Prima ancora di lanciarci in interpretazioni sulla reale strategia della CEI, è opportuno essere chiari su un punto: quando la Chiesa non riesce a manifestare la propria reale posizione su determinati temi, vuol dire che i suoi massimi rappresentanti si ritrovano a dover trattare da una posizione di debolezza. Attualmente, nel braccio di ferro tra Chiesa e istituzioni secolari, il bilancino pende decisamente dalla parte delle seconde. Sono le lobby lgbt ad avere il coltello dalla parte del manico. La Chiesa italiana, ogni giorno, deve trattare con lo Stato e con le istituzioni laiche su un’ampia gamma di tematiche. Non è una novità. L’intreccio di vincoli giuridici, economici e strategici con cui i due soggetti quotidianamente hanno a che fare è una fitta trama fitta di do ut des. Si va dal valore patrimoniale dei beni ecclesiastici all’insegnamento della religione cattolica, fino all’8 per mille, passando per gli attuali protocolli anti-Covid. È vero, susciteranno molto più entusiasmo la potenza del Vangelo e i precetti del Signore che “fanno gioire il cuore” (Sal 18), che non le pubbliche relazioni con i soggetti laici di cui sopra o i relativi compromessi al rialzo o al ribasso che siano.

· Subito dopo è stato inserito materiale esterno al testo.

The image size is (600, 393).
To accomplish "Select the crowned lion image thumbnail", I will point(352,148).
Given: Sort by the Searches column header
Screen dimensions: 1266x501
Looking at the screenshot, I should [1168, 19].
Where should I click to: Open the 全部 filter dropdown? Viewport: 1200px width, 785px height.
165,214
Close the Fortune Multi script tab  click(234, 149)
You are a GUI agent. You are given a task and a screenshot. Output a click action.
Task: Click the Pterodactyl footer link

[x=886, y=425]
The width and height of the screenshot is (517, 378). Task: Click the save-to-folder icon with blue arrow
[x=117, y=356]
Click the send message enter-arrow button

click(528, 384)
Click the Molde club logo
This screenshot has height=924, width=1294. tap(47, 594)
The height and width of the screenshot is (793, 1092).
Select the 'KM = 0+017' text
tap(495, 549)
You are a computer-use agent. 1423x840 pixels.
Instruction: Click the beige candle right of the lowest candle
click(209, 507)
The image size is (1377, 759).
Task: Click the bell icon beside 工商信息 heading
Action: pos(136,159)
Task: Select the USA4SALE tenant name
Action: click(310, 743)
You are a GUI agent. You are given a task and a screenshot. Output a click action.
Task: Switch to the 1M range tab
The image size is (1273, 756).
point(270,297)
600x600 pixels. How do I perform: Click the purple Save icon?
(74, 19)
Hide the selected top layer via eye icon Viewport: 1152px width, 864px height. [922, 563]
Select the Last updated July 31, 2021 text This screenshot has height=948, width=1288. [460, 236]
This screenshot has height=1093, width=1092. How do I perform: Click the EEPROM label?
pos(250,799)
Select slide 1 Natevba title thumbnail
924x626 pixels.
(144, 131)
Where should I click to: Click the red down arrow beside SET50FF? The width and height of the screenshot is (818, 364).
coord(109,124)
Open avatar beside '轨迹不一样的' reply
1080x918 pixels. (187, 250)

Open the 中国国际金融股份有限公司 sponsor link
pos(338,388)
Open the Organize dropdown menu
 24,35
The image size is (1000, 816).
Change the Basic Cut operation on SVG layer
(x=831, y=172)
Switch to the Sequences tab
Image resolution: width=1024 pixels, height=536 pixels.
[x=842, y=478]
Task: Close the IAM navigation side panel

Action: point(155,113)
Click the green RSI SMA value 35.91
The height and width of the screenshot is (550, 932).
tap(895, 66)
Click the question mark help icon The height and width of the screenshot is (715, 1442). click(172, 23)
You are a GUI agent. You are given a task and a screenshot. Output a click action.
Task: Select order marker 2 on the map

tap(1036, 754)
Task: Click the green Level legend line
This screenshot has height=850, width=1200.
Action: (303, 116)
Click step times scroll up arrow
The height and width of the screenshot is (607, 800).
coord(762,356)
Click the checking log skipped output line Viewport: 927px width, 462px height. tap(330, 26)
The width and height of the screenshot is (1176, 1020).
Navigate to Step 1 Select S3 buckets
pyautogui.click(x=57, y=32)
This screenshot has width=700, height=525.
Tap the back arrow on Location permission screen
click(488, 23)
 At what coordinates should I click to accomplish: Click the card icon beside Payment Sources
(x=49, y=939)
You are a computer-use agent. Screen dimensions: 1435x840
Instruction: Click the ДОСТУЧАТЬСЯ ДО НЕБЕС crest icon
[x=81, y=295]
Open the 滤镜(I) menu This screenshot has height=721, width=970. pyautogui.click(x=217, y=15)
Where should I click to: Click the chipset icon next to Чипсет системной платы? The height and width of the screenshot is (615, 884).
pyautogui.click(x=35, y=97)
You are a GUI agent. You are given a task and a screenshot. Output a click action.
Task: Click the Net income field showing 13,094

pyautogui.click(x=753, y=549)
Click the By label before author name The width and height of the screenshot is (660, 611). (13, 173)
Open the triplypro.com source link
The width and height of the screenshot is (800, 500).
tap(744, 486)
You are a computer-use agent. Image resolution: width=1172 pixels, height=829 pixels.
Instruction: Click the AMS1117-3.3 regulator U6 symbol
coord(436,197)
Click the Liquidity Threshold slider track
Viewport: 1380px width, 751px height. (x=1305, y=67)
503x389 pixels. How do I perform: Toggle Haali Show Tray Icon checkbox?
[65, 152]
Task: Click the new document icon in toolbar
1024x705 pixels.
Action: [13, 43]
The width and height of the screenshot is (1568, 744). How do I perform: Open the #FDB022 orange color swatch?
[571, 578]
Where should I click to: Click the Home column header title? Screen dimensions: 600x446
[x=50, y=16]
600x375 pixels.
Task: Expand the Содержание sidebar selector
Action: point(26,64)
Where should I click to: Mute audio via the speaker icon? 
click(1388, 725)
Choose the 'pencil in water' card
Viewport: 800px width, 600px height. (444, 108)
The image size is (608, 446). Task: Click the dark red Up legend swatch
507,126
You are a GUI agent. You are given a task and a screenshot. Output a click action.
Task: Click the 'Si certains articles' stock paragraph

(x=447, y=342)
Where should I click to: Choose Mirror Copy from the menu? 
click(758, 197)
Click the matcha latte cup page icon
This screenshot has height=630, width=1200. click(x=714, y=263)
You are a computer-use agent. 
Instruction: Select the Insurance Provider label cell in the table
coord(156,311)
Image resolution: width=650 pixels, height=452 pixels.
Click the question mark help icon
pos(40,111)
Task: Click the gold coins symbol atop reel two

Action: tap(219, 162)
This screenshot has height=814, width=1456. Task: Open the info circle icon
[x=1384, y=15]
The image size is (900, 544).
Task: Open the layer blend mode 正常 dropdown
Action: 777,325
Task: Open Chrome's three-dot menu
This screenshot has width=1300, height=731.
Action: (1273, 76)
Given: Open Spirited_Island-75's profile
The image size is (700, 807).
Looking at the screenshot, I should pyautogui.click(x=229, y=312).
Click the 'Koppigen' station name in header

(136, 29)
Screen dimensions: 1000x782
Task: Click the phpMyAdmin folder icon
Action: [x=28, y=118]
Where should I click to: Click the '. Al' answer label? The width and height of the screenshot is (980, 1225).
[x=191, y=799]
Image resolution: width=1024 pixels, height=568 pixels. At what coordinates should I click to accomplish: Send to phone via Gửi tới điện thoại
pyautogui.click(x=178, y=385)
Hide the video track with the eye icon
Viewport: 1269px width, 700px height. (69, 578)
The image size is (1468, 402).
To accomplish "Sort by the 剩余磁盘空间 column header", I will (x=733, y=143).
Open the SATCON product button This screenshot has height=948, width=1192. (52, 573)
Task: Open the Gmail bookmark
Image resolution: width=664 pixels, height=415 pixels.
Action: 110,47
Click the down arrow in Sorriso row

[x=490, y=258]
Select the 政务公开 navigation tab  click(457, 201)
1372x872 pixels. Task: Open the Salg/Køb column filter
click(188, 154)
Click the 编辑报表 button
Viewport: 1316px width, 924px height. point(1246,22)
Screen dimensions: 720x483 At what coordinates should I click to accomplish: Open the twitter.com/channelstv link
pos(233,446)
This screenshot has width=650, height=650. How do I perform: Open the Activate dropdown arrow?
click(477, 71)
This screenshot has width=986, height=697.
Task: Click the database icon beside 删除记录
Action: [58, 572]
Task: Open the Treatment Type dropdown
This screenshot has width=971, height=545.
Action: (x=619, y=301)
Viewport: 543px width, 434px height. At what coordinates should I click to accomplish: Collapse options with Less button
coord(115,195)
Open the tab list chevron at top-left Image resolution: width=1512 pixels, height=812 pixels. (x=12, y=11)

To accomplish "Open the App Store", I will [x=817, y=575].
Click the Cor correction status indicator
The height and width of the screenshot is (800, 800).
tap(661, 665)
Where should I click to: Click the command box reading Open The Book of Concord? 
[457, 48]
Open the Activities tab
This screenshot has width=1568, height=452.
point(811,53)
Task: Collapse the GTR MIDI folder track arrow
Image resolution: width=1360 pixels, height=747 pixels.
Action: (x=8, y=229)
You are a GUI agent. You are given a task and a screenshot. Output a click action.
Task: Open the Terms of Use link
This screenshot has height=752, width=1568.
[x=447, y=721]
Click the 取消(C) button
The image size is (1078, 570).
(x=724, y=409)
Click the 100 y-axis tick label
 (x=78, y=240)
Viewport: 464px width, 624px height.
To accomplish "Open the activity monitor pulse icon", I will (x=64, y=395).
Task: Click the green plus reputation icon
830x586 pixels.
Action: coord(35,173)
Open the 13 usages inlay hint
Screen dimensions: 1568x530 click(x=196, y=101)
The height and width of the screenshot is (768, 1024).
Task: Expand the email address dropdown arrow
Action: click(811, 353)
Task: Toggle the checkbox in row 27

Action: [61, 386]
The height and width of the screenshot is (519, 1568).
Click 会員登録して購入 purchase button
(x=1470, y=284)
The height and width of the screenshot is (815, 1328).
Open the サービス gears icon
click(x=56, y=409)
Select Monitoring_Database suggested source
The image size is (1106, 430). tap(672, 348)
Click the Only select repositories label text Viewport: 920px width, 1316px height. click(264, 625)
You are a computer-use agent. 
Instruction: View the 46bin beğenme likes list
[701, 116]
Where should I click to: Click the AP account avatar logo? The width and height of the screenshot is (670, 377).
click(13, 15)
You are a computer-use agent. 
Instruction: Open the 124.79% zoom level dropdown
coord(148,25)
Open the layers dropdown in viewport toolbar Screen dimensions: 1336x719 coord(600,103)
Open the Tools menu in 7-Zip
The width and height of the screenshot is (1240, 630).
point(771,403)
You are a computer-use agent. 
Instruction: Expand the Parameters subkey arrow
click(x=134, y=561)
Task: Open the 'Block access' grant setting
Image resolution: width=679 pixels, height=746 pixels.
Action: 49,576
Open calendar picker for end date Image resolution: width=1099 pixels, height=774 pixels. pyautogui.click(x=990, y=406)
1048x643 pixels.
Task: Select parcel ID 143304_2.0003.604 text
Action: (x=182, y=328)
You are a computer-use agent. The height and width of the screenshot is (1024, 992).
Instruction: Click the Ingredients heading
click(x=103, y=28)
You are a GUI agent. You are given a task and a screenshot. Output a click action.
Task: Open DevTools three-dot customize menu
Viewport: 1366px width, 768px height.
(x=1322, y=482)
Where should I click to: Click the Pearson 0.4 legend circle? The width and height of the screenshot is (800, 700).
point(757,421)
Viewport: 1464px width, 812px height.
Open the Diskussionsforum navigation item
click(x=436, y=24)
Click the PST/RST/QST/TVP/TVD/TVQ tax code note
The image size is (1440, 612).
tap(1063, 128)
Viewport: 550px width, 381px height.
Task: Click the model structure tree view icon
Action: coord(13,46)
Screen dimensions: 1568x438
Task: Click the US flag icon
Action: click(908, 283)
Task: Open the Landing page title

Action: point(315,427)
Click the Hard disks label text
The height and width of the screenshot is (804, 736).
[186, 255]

Sia chiaro: quando parliamo di debolezza della Chiesa italiana, non stiamo dando un giudizio sulle virtù o i vizi dei suoi massimi rappresentanti. È soltanto una constatazione oggettiva del quadro storico attuale, che prescinde dal livello di santità dei singoli. Prima ancora di schierarci a difendere per partito preso il cardinale Bassetti e tutto l’episcopato italiano o, al contrario, di impallinarli senza pietà, ricordiamoci che le poco esaltanti situazioni in cui versa l’intero corpo ecclesiale nazionale (dal primo dei vescovi all’ultimo dei laici) sono la necessaria risultante di una condizione di minoranza nel Paese. Tutte le minoranze cristiane sono sempre state sottoposte a piccole o grandi umiliazioni. Un tempo, in Italia, il cristianesimo non solo rappresentava la maggioranza della popolazione ma ne permeava profondamente il tessuto sociale, la cultura e la mentalità. Oggi, al contrario, i cristiani sono una minoranza. Sta ad ognuno di noi contribuire ad essere una “minoranza creativa”, come suggeriva papa Benedetto XVI alcuni anni fa. Sarà una bella sfida ma, soprattutto, è una grazia di Dio.